Turning a philosophy into a classroom reality is not the easiest of tasks for all people. Many - if not most - of us are very comfortable with what we know. We tend to not think about life in terms of applying philosophies. Rather, we look at problems and then plug in the solutions we've used before or seen used before. While this method has some benefits - it's efficient, it's comfortable, it works if it works - it doesn't lead to the type of professional growth that occurs from getting outside our comfort zones. We get better at doing what we already do, but what if we could be even better?
It's important, when we recognize theories that should work, for us to keep experimenting until we figure out how to make the theoretical a reality. Specifically with the philosophy of AFL, I have noticed that when teachers have trouble incorporating it into their classroom it's because they have simply added AFL on top of what they already do instead of weaving it into the fabric of their instruction.

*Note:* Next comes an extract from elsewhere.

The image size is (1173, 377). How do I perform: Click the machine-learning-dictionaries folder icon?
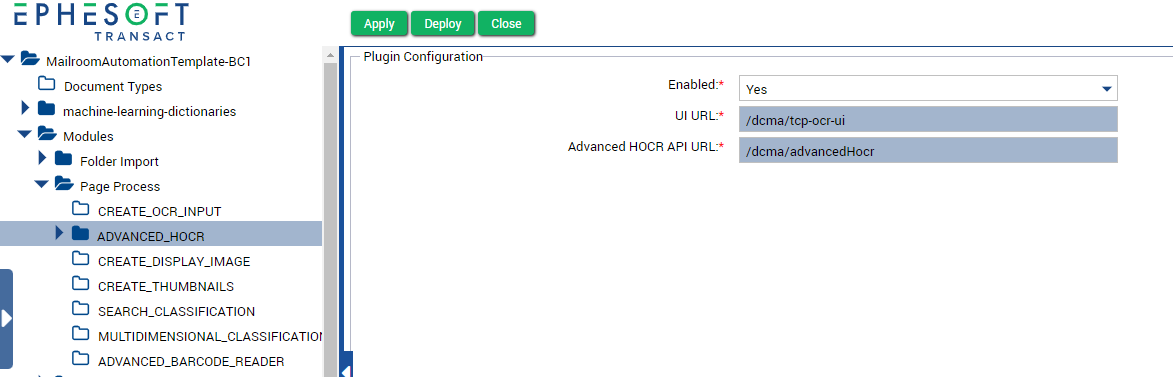click(x=46, y=109)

A perfect example of this is with the practice of retakes and redos. Let's say a teacher teaches a unit of content the same as he or she always does and wraps things up with a traditional unit test. If the teacher realizes at this point that students have not mastered the content at a satisfactory level, the teacher might feel pressure to turn the unit test into a formative or AFL experience by allowing students to take a retest. While this is not an inherently bad idea, it often presents some problems for the teacher.
Time isn't the variable at this point in most of our school systems. In fact, time is a very limited constant. So to allow a redo or a retake means more time on a unit of study already completed. It means repeating things that some in the class have already learned. There just doesn't seem to be time to add this on top of what is already being done. When handled this way, AFL becomes an additional burden on a teacher. This should never be the case.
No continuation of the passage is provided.